[Entries for locating described items]
┌────────
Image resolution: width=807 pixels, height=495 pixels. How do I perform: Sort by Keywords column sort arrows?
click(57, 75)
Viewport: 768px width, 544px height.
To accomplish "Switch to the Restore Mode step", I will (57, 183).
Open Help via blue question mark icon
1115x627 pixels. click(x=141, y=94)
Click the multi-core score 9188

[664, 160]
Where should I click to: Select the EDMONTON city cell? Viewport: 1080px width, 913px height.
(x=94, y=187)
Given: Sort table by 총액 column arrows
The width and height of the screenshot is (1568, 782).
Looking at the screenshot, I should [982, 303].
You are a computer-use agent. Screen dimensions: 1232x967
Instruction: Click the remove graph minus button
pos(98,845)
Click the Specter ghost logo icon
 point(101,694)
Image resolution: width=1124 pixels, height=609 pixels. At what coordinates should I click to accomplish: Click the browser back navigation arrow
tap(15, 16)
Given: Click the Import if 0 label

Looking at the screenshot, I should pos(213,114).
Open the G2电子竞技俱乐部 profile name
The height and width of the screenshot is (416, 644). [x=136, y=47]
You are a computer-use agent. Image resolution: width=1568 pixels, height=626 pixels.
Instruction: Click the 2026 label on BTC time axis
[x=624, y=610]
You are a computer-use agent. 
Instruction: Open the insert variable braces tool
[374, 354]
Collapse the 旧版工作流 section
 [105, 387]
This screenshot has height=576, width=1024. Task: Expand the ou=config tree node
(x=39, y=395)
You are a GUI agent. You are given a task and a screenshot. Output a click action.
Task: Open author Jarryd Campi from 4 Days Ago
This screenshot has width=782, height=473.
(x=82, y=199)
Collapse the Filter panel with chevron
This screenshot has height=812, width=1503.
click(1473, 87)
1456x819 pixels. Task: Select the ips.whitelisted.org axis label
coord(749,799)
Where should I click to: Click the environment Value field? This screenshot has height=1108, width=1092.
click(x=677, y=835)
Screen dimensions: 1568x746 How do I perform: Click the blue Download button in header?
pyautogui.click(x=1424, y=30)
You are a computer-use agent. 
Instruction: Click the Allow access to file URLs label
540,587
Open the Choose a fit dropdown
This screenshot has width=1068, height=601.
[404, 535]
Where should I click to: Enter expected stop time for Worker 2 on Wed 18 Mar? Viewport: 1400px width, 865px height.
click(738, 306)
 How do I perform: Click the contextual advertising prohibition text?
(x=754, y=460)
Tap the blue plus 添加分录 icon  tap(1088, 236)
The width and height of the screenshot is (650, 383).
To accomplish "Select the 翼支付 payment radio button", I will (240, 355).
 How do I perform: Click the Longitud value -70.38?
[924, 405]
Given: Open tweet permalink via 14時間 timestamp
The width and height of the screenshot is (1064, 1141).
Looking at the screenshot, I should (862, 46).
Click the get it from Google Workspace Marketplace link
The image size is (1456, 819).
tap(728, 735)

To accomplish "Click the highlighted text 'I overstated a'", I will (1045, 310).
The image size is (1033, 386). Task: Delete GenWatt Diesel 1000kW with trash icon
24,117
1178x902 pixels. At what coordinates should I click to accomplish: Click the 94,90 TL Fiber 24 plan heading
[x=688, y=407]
└────────
Challenge: Copy the entries above word for word, beginning with the line that contains "Collapse the 旧版工作流 section" and ending with the line that contains "pyautogui.click(x=1424, y=30)", including both of those lines.

Exercise output:
Collapse the 旧版工作流 section
 [105, 387]
This screenshot has height=576, width=1024. Task: Expand the ou=config tree node
(x=39, y=395)
You are a GUI agent. You are given a task and a screenshot. Output a click action.
Task: Open author Jarryd Campi from 4 Days Ago
This screenshot has width=782, height=473.
(x=82, y=199)
Collapse the Filter panel with chevron
This screenshot has height=812, width=1503.
click(1473, 87)
1456x819 pixels. Task: Select the ips.whitelisted.org axis label
coord(749,799)
Where should I click to: Click the environment Value field? This screenshot has height=1108, width=1092.
click(x=677, y=835)
Screen dimensions: 1568x746 How do I perform: Click the blue Download button in header?
pyautogui.click(x=1424, y=30)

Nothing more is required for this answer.